WORK INSTRUCTION – Would you please return the lines of the entries below starting at the line that has "The image size is (664, 374)." and ending at the line that has "Given: Choose 年初来 year-to-date range", both included, exactly as they are?
(THE DATA begins)
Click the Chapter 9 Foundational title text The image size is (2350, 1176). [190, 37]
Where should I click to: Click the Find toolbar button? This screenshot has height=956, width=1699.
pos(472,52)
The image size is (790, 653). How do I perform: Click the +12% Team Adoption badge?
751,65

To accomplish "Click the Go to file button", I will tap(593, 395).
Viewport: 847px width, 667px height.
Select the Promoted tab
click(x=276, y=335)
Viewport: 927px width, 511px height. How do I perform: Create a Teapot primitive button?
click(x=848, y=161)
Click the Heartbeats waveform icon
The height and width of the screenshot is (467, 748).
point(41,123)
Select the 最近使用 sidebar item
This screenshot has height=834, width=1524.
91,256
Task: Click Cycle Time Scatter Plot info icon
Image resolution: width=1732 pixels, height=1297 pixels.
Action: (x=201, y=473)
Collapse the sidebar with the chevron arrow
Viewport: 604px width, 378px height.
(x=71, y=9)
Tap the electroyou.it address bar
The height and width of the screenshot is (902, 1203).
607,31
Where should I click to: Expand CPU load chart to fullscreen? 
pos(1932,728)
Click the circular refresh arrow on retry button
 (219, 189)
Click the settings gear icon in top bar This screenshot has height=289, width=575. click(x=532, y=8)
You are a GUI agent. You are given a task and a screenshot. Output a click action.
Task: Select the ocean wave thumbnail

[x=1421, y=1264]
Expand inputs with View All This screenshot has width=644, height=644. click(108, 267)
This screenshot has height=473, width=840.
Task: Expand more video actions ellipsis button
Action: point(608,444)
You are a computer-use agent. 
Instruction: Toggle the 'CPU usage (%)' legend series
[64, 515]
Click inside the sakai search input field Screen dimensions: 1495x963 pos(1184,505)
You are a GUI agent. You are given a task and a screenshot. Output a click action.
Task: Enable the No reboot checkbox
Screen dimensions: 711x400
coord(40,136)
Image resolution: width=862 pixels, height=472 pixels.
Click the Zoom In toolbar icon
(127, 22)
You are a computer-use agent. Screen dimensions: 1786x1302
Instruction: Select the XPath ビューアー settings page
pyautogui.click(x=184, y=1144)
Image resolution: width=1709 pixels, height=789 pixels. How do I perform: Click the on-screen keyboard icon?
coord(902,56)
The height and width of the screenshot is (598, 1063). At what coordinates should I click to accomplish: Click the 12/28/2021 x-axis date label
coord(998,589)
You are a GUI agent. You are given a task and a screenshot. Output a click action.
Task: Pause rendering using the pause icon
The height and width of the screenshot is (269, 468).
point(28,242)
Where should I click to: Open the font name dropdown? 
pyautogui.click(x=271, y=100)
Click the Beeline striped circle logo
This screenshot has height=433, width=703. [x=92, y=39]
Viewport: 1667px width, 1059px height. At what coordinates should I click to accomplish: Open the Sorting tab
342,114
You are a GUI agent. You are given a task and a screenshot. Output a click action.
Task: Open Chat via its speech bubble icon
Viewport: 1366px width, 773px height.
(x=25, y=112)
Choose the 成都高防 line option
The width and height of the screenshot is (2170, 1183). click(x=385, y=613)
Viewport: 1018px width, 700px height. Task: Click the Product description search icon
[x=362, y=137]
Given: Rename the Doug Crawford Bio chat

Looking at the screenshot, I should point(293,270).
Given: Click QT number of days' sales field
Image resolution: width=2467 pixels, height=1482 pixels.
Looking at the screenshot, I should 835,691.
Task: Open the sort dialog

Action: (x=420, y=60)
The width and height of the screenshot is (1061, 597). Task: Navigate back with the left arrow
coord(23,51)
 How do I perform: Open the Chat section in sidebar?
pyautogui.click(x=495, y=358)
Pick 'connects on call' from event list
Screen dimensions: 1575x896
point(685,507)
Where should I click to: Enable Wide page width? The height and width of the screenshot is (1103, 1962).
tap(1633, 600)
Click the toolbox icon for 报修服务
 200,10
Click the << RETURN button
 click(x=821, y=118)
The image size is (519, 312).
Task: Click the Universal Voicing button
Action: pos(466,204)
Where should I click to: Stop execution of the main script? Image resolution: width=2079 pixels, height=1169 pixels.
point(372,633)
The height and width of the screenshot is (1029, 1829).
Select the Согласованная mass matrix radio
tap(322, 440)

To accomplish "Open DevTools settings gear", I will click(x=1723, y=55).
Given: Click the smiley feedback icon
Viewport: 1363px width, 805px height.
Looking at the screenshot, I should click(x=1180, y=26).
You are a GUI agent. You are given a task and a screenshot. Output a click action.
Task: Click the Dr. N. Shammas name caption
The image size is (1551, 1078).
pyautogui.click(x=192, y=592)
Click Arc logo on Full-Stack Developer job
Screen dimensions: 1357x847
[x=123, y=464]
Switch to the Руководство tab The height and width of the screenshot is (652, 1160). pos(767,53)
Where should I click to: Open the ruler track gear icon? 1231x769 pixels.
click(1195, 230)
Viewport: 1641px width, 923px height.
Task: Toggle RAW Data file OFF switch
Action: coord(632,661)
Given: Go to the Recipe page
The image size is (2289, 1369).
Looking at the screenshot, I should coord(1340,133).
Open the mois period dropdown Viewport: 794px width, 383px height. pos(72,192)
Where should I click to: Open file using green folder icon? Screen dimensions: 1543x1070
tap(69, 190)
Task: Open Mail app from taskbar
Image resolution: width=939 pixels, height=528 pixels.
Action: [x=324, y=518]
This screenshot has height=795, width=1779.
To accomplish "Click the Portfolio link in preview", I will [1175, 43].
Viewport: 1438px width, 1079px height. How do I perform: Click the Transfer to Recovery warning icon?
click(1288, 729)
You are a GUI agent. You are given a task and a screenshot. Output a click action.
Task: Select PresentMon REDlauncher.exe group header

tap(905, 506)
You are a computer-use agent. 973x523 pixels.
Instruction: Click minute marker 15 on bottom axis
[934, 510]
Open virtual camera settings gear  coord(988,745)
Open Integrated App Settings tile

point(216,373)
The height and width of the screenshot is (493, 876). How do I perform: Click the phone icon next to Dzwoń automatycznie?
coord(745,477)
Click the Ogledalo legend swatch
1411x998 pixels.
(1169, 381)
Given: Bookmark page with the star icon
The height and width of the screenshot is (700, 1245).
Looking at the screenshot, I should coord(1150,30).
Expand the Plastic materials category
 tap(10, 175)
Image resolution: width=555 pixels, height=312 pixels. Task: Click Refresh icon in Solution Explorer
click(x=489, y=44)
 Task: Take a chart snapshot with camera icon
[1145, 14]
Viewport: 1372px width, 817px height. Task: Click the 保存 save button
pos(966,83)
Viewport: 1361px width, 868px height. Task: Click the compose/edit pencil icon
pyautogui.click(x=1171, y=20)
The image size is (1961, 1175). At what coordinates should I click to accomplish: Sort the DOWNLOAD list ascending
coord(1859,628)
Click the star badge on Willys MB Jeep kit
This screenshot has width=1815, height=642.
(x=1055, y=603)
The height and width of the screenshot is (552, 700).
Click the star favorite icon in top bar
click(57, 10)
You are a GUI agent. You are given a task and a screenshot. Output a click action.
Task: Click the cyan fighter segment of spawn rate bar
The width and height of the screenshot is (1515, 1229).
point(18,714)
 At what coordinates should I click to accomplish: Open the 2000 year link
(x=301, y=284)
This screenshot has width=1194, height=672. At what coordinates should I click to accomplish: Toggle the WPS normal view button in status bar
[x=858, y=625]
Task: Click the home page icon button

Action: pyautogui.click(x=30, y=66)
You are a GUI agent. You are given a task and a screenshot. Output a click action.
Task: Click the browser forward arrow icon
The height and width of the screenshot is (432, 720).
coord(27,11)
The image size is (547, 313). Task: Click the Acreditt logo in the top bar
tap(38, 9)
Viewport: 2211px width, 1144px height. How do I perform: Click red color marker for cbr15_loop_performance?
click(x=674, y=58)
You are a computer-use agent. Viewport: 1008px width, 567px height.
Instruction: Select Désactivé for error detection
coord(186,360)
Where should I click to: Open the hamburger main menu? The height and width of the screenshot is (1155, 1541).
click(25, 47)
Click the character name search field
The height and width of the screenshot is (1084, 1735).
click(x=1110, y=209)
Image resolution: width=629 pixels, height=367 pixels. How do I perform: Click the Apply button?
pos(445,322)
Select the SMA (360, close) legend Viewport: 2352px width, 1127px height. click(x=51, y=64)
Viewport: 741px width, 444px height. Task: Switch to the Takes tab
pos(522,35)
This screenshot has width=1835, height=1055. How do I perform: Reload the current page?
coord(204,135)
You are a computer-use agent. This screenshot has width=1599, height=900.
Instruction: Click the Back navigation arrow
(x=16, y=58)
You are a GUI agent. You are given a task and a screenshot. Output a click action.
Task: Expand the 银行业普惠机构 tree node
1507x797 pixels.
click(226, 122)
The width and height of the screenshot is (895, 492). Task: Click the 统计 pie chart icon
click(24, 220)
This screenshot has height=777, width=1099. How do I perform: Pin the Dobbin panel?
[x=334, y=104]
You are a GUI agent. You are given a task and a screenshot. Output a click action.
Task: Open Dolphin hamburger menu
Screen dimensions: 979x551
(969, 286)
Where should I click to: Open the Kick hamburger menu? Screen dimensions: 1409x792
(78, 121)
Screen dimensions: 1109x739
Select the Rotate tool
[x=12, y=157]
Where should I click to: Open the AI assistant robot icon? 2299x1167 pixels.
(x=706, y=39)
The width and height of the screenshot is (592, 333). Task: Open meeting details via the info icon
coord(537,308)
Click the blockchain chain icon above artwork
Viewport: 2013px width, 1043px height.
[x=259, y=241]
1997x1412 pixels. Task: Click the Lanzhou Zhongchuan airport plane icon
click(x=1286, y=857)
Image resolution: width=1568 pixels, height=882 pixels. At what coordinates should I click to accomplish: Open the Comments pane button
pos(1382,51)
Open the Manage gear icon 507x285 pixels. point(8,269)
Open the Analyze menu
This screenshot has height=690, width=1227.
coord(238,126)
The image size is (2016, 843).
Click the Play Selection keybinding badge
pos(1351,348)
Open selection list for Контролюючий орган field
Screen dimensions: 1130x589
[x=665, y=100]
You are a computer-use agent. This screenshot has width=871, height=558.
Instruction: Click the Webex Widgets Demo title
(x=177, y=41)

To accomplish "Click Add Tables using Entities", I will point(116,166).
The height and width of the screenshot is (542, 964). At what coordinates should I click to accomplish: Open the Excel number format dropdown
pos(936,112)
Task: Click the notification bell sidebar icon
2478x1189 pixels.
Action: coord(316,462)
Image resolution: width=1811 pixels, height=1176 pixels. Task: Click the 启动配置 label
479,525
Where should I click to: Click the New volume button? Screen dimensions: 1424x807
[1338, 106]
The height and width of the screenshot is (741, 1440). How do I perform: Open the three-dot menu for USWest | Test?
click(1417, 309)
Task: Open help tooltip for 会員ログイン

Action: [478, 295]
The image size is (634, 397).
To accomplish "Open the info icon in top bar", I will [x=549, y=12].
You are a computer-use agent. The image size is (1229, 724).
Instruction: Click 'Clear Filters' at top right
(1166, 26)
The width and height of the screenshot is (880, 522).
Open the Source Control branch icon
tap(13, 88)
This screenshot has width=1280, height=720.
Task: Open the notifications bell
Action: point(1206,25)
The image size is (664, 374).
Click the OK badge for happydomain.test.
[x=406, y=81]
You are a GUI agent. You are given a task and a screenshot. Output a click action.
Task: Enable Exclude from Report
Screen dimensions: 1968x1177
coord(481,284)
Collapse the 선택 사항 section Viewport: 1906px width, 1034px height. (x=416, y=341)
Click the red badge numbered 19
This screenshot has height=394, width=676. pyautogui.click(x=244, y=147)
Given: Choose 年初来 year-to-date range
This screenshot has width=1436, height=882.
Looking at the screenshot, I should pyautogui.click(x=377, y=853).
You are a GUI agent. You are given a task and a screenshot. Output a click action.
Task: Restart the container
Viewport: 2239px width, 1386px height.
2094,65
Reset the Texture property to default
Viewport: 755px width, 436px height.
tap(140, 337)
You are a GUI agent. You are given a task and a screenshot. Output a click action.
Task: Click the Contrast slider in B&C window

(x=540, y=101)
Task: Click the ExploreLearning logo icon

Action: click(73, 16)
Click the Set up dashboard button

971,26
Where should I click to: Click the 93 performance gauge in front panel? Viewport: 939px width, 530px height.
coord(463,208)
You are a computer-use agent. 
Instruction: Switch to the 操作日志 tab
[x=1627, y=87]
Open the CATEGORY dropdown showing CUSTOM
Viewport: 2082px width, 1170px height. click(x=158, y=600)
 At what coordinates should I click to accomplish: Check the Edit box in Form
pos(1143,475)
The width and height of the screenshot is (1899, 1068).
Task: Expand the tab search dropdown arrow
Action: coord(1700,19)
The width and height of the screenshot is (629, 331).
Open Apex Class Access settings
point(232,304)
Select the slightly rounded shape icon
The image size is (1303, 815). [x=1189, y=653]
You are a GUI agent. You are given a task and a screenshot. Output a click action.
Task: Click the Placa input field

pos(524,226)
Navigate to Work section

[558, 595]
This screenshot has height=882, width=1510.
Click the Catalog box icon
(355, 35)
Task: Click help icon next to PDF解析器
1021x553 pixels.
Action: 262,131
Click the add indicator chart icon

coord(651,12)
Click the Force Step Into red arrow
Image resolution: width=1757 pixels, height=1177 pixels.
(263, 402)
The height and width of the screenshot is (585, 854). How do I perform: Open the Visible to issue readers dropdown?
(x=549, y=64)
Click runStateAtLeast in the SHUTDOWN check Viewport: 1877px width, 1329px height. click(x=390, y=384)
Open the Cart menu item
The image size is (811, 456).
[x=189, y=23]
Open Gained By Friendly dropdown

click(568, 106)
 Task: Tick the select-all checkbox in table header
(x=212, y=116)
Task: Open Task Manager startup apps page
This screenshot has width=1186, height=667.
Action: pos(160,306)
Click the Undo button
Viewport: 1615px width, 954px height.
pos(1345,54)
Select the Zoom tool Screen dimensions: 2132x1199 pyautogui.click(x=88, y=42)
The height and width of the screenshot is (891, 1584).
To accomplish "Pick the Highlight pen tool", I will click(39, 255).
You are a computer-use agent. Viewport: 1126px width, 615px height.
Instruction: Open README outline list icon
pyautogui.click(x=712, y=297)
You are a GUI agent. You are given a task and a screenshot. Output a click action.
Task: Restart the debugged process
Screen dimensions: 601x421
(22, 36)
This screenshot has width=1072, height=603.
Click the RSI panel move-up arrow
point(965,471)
(THE DATA ends)
WRITTEN SOLUTION –
The image size is (664, 374).
Click the OK badge for happydomain.test.
[x=406, y=81]
You are a GUI agent. You are given a task and a screenshot. Output a click action.
Task: Enable Exclude from Report
Screen dimensions: 1968x1177
coord(481,284)
Collapse the 선택 사항 section Viewport: 1906px width, 1034px height. (x=416, y=341)
Click the red badge numbered 19
This screenshot has height=394, width=676. pyautogui.click(x=244, y=147)
Given: Choose 年初来 year-to-date range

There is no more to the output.